En los últimos días hemos tenido conocimiento de la utilización de embriones humanos para curar, en el caso reciente, una enfermedad ocular.
Lo primero que llama la atención es que sea noticia la curación de cualquier dolencia con un eco tan llamativo en los medios. Quizá debiéramos detenernos en el porqué de ese eco y sus consecuencias.
Estamos asistiendo a una sostenida y calibrada campaña para hacernos ver como bueno aquello que no lo es; no todo es lícito para alcanzar un fin bueno. Sabemos que para que un acto sea bueno, lo han de ser el objeto, el fin y las circunstancias. Centremos nuestra atención en las circunstancias de este hecho concreto. No basta la intención que inspira el acto o sus circunstancias para considerar que un acto es bueno.
Para curar una dolencia -en este caso concreto, un ojo-, se han utilizado embriones humanos, es decir, vidas humanas como “medicamentos”, no importando su manipulación o su destrucción. Por tanto, hemos destruído una o más vidas para salvar un ojo.

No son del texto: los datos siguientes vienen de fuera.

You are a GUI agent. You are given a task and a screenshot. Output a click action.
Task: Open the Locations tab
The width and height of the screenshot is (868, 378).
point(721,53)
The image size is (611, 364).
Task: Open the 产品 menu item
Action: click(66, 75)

Con todo, lo más grave no es el acto en sí, sino la suave y paulatina tendencia a considerar que el fin sí justifica los medios, a considerar que la medicina no tiene límites éticos y que cualquier medio es lícito para alcanzar el fin de la curación; aunque este “medio” sea una vida humana. No es lícito hacer el mal para obtener un bien.
Convendría, por último, reflexionar sobre el riesgo que corremos todos con estas prácticas: cuando admitimos la licitud de toda práctica atendiendo tan solo al fin, ¿dónde está el límite?